WORK TO DO - Retype the rows below word for word, covering the stretch from the line containing "What do you see at coordinates (282, 156)" through the line containing "coordinates (665, 556).", with both of those lines included. Leave the pictures out of your copy.

GIVEN RECORDS -
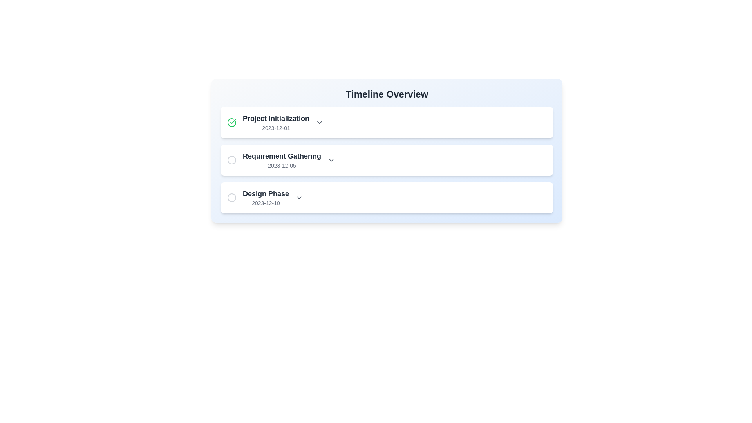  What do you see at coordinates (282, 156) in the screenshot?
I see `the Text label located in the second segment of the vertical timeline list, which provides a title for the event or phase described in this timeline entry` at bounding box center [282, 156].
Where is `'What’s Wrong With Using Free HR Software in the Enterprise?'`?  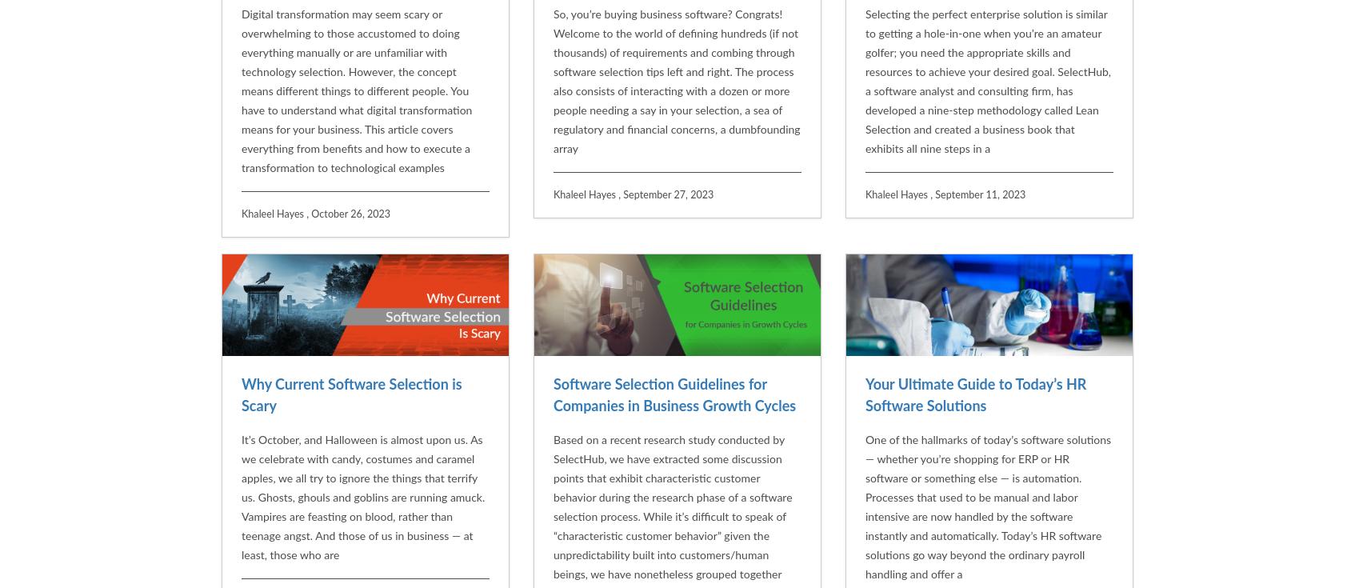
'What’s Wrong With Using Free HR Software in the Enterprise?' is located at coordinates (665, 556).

==

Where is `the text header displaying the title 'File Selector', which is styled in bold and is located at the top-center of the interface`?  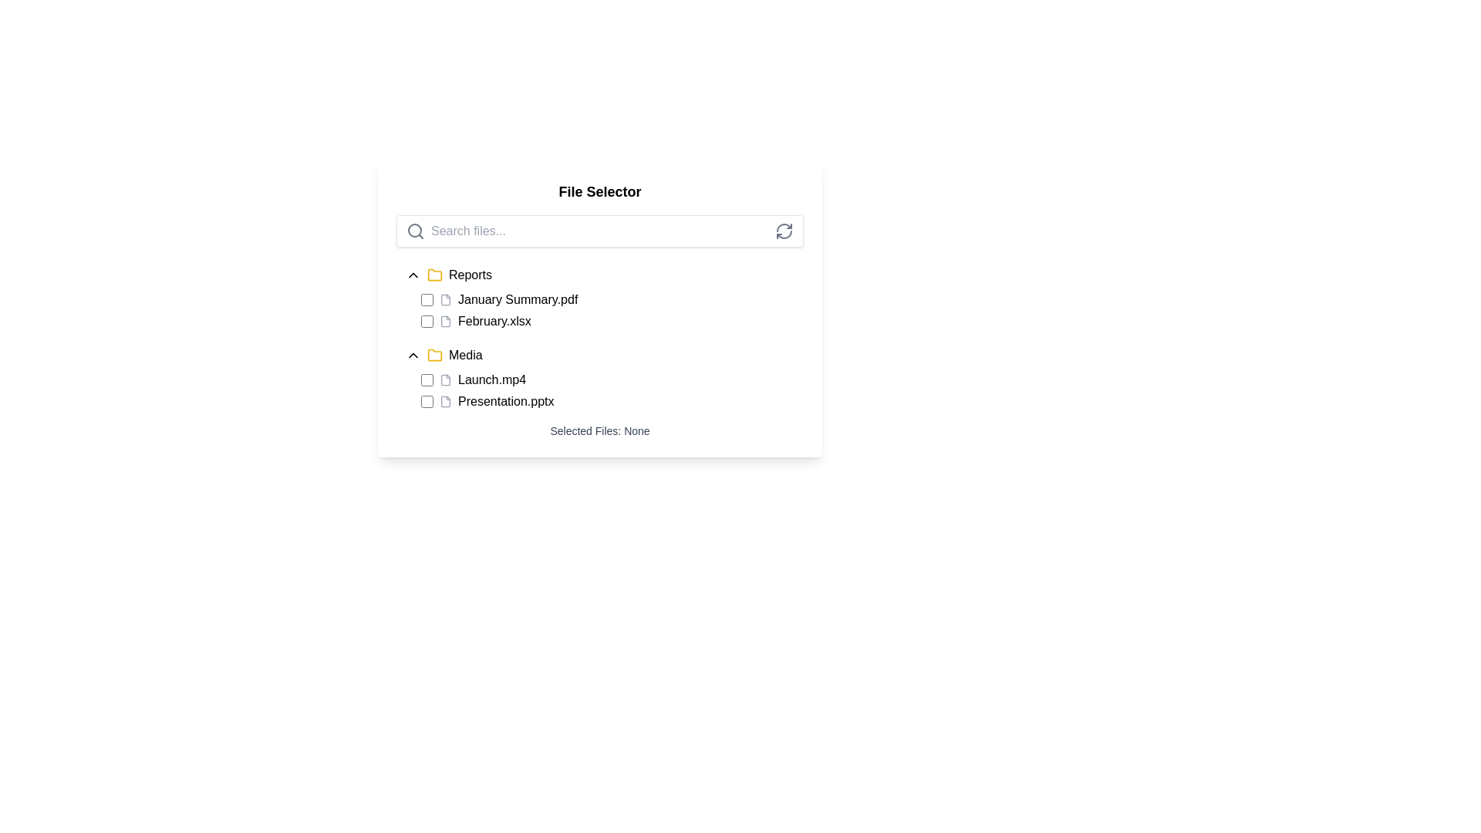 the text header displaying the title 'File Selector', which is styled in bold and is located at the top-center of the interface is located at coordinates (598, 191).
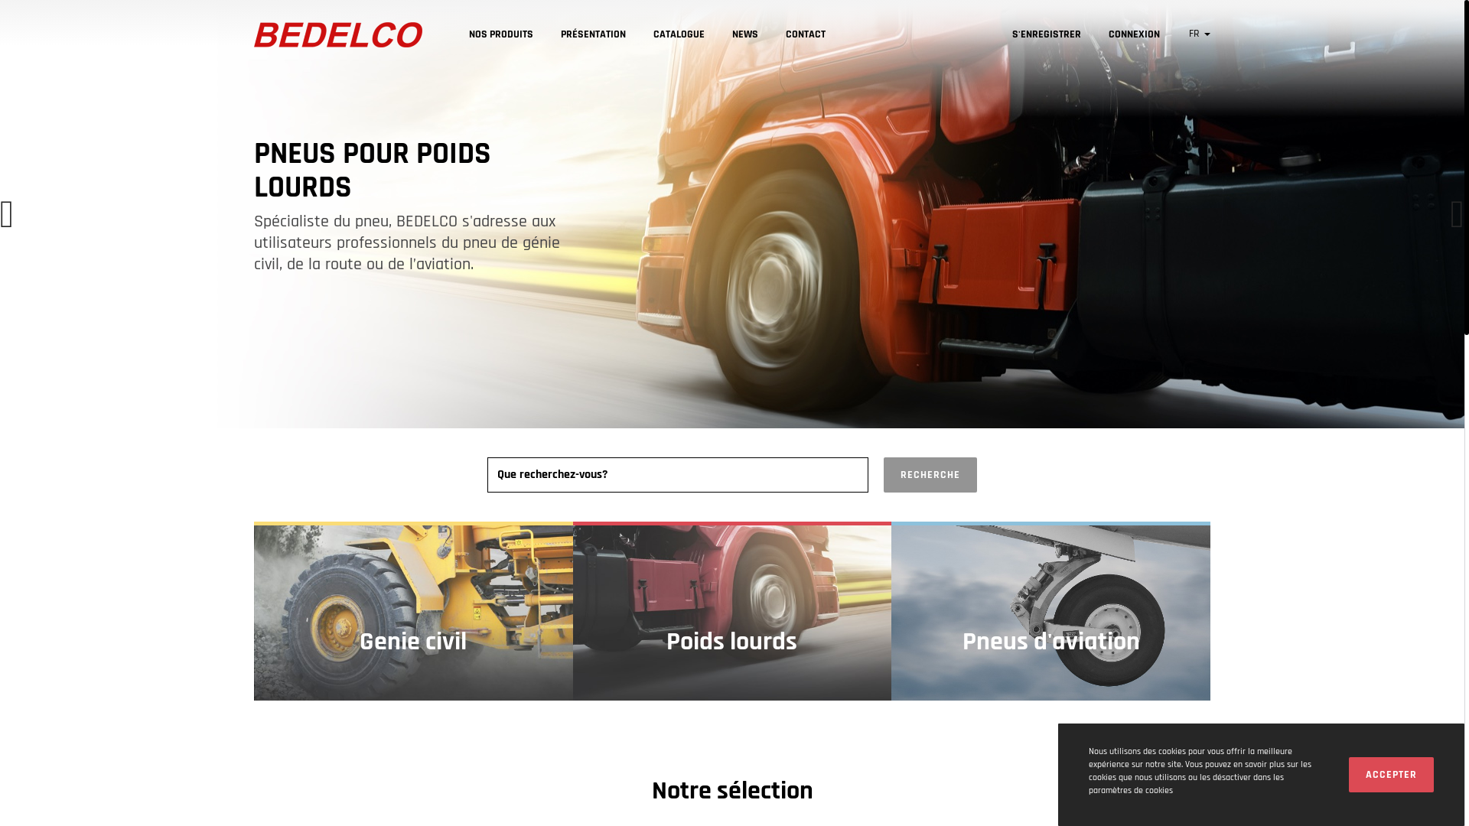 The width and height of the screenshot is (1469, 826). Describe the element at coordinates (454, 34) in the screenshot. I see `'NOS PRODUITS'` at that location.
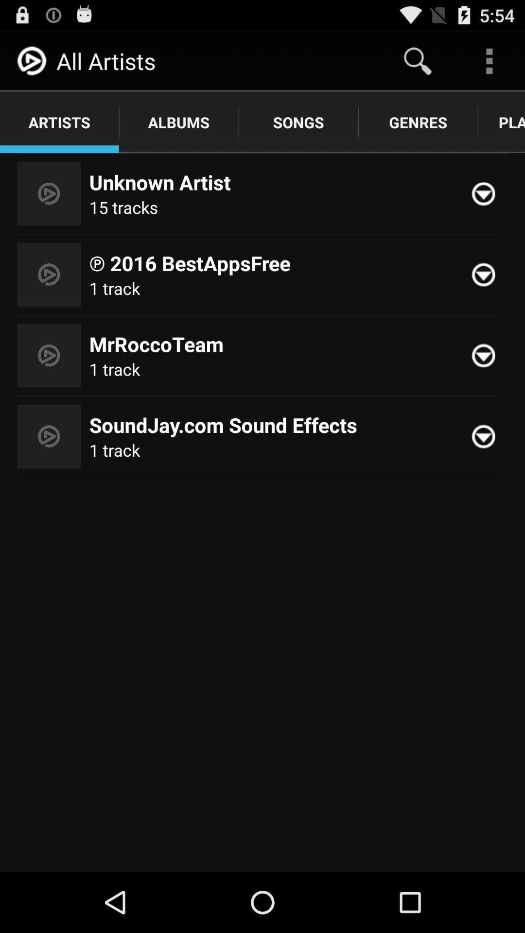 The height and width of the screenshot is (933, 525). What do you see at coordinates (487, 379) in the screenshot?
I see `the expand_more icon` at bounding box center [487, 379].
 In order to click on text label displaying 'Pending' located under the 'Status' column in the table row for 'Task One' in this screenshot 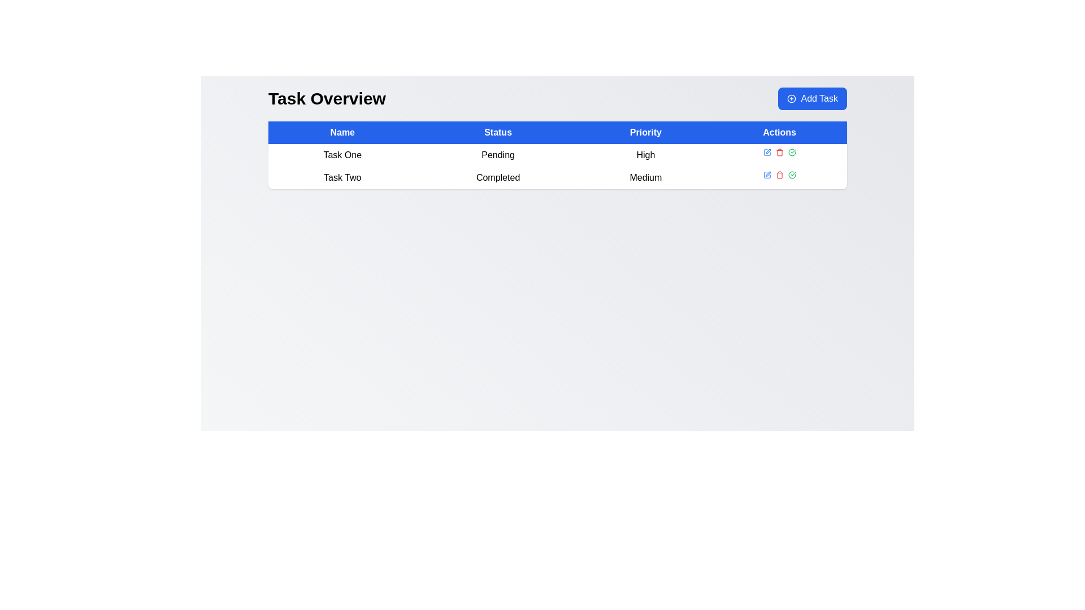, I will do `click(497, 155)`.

CORRECT ANSWER -
  What do you see at coordinates (282, 156) in the screenshot?
I see `the Text label located in the second segment of the vertical timeline list, which provides a title for the event or phase described in this timeline entry` at bounding box center [282, 156].
Where is `'What’s Wrong With Using Free HR Software in the Enterprise?'`?  
'What’s Wrong With Using Free HR Software in the Enterprise?' is located at coordinates (665, 556).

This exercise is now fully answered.